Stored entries
━━━

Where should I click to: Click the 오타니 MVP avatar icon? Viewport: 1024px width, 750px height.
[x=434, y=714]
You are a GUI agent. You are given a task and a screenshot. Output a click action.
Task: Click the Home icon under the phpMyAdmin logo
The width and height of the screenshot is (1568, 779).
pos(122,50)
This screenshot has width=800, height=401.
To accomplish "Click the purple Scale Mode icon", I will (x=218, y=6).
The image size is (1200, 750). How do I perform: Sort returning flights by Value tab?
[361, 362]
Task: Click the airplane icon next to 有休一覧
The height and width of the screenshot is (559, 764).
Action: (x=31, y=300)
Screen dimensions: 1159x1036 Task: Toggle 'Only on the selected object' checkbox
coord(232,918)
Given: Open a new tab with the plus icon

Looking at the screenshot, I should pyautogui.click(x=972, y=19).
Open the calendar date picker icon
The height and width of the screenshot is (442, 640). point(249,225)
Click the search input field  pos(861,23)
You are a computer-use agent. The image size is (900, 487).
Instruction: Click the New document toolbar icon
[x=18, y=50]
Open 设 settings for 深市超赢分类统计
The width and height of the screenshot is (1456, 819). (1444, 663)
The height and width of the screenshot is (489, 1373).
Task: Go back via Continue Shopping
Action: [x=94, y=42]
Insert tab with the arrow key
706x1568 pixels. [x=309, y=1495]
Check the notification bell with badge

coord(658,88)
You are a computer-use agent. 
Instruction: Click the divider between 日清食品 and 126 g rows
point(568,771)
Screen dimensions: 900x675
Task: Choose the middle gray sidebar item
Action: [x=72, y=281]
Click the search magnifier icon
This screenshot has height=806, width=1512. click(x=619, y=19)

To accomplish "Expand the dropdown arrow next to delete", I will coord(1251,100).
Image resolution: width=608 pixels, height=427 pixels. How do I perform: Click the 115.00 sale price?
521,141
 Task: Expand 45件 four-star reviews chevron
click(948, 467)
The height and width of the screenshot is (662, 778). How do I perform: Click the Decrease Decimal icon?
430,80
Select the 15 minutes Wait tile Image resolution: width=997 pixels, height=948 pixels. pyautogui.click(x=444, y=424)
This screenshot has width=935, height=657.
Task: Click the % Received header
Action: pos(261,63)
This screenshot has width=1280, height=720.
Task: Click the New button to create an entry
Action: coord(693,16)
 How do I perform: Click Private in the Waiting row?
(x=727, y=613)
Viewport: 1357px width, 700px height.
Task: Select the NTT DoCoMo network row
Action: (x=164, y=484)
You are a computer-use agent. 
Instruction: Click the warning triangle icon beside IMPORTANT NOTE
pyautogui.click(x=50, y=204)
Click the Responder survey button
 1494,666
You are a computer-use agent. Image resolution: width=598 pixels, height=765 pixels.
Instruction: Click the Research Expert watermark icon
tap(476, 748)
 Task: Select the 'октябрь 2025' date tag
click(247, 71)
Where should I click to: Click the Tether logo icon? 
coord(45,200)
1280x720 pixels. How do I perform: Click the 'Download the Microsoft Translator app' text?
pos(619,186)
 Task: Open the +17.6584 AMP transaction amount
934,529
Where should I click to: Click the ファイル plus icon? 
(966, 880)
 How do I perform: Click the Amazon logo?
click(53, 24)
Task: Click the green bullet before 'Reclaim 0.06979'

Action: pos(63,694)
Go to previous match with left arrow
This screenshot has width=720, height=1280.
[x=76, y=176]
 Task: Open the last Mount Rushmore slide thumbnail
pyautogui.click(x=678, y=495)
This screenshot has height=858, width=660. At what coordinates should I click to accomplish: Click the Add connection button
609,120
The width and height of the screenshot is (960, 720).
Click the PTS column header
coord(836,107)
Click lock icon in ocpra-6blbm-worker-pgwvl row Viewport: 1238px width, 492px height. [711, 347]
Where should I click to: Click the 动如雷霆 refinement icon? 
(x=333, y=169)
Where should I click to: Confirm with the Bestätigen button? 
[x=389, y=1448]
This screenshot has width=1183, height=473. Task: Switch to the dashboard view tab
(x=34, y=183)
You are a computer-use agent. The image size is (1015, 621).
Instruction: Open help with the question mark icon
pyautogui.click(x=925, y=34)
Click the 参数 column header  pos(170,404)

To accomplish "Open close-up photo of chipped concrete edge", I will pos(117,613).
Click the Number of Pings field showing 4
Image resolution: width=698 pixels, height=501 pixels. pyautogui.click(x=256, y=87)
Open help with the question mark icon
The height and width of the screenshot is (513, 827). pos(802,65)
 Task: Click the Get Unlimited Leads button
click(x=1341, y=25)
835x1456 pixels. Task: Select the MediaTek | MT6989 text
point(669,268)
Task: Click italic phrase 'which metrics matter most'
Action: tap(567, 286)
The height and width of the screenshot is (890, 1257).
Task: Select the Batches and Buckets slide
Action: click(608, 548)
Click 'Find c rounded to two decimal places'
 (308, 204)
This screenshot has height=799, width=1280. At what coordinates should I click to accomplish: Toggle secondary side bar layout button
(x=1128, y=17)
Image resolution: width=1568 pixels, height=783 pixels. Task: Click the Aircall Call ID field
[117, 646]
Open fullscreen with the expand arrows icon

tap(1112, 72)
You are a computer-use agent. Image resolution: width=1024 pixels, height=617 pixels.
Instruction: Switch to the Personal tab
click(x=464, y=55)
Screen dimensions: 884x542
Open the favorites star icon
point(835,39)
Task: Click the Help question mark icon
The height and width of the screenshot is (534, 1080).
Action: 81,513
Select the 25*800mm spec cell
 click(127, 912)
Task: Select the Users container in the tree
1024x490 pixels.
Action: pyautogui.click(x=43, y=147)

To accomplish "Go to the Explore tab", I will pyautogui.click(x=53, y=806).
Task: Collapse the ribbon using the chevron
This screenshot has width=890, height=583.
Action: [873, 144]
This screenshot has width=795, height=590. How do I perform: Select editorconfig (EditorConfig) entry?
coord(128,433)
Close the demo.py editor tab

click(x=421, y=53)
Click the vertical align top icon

━━━

> _Activity_:
Your reply should consist of the records, copied exactly.

> _Task solution_:
Where should I click to: Click the 오타니 MVP avatar icon? Viewport: 1024px width, 750px height.
[x=434, y=714]
You are a GUI agent. You are given a task and a screenshot. Output a click action.
Task: Click the Home icon under the phpMyAdmin logo
The width and height of the screenshot is (1568, 779).
pos(122,50)
This screenshot has width=800, height=401.
To accomplish "Click the purple Scale Mode icon", I will (x=218, y=6).
The image size is (1200, 750). How do I perform: Sort returning flights by Value tab?
[361, 362]
Task: Click the airplane icon next to 有休一覧
The height and width of the screenshot is (559, 764).
Action: (x=31, y=300)
Screen dimensions: 1159x1036 Task: Toggle 'Only on the selected object' checkbox
coord(232,918)
Given: Open a new tab with the plus icon

Looking at the screenshot, I should pyautogui.click(x=972, y=19).
Open the calendar date picker icon
The height and width of the screenshot is (442, 640). point(249,225)
Click the search input field  pos(861,23)
You are a computer-use agent. The image size is (900, 487).
Instruction: Click the New document toolbar icon
[x=18, y=50]
Open 设 settings for 深市超赢分类统计
The width and height of the screenshot is (1456, 819). (1444, 663)
The height and width of the screenshot is (489, 1373).
Task: Go back via Continue Shopping
Action: [x=94, y=42]
Insert tab with the arrow key
706x1568 pixels. [x=309, y=1495]
Check the notification bell with badge

coord(658,88)
You are a computer-use agent. 
Instruction: Click the divider between 日清食品 and 126 g rows
point(568,771)
Screen dimensions: 900x675
Task: Choose the middle gray sidebar item
Action: [x=72, y=281]
Click the search magnifier icon
This screenshot has height=806, width=1512. click(x=619, y=19)

To accomplish "Expand the dropdown arrow next to delete", I will coord(1251,100).
Image resolution: width=608 pixels, height=427 pixels. How do I perform: Click the 115.00 sale price?
521,141
 Task: Expand 45件 four-star reviews chevron
click(948, 467)
The height and width of the screenshot is (662, 778). How do I perform: Click the Decrease Decimal icon?
430,80
Select the 15 minutes Wait tile Image resolution: width=997 pixels, height=948 pixels. pyautogui.click(x=444, y=424)
This screenshot has width=935, height=657.
Task: Click the % Received header
Action: pos(261,63)
This screenshot has width=1280, height=720.
Task: Click the New button to create an entry
Action: coord(693,16)
 How do I perform: Click Private in the Waiting row?
(x=727, y=613)
Viewport: 1357px width, 700px height.
Task: Select the NTT DoCoMo network row
Action: (x=164, y=484)
You are a computer-use agent. 
Instruction: Click the warning triangle icon beside IMPORTANT NOTE
pyautogui.click(x=50, y=204)
Click the Responder survey button
 1494,666
You are a computer-use agent. Image resolution: width=598 pixels, height=765 pixels.
Instruction: Click the Research Expert watermark icon
tap(476, 748)
 Task: Select the 'октябрь 2025' date tag
click(247, 71)
Where should I click to: Click the Tether logo icon? 
coord(45,200)
1280x720 pixels. How do I perform: Click the 'Download the Microsoft Translator app' text?
pos(619,186)
 Task: Open the +17.6584 AMP transaction amount
934,529
Where should I click to: Click the ファイル plus icon? 
(966, 880)
 How do I perform: Click the Amazon logo?
click(53, 24)
Task: Click the green bullet before 'Reclaim 0.06979'

Action: pos(63,694)
Go to previous match with left arrow
This screenshot has width=720, height=1280.
[x=76, y=176]
 Task: Open the last Mount Rushmore slide thumbnail
pyautogui.click(x=678, y=495)
This screenshot has height=858, width=660. At what coordinates should I click to accomplish: Click the Add connection button
609,120
The width and height of the screenshot is (960, 720).
Click the PTS column header
coord(836,107)
Click lock icon in ocpra-6blbm-worker-pgwvl row Viewport: 1238px width, 492px height. [711, 347]
Where should I click to: Click the 动如雷霆 refinement icon? 
(x=333, y=169)
Where should I click to: Confirm with the Bestätigen button? 
[x=389, y=1448]
This screenshot has width=1183, height=473. Task: Switch to the dashboard view tab
(x=34, y=183)
You are a computer-use agent. The image size is (1015, 621).
Instruction: Open help with the question mark icon
pyautogui.click(x=925, y=34)
Click the 参数 column header  pos(170,404)

To accomplish "Open close-up photo of chipped concrete edge", I will pos(117,613).
Click the Number of Pings field showing 4
Image resolution: width=698 pixels, height=501 pixels. pyautogui.click(x=256, y=87)
Open help with the question mark icon
The height and width of the screenshot is (513, 827). pos(802,65)
 Task: Click the Get Unlimited Leads button
click(x=1341, y=25)
835x1456 pixels. Task: Select the MediaTek | MT6989 text
point(669,268)
Task: Click italic phrase 'which metrics matter most'
Action: tap(567, 286)
The height and width of the screenshot is (890, 1257).
Task: Select the Batches and Buckets slide
Action: click(608, 548)
Click 'Find c rounded to two decimal places'
 (308, 204)
This screenshot has height=799, width=1280. At what coordinates should I click to accomplish: Toggle secondary side bar layout button
(x=1128, y=17)
Image resolution: width=1568 pixels, height=783 pixels. Task: Click the Aircall Call ID field
[117, 646]
Open fullscreen with the expand arrows icon

tap(1112, 72)
You are a computer-use agent. Image resolution: width=1024 pixels, height=617 pixels.
Instruction: Switch to the Personal tab
click(x=464, y=55)
Screen dimensions: 884x542
Open the favorites star icon
point(835,39)
Task: Click the Help question mark icon
The height and width of the screenshot is (534, 1080).
Action: 81,513
Select the 25*800mm spec cell
 click(127, 912)
Task: Select the Users container in the tree
1024x490 pixels.
Action: pyautogui.click(x=43, y=147)

To accomplish "Go to the Explore tab", I will pyautogui.click(x=53, y=806).
Task: Collapse the ribbon using the chevron
This screenshot has width=890, height=583.
Action: [873, 144]
This screenshot has width=795, height=590. How do I perform: Select editorconfig (EditorConfig) entry?
coord(128,433)
Close the demo.py editor tab

click(x=421, y=53)
Click the vertical align top icon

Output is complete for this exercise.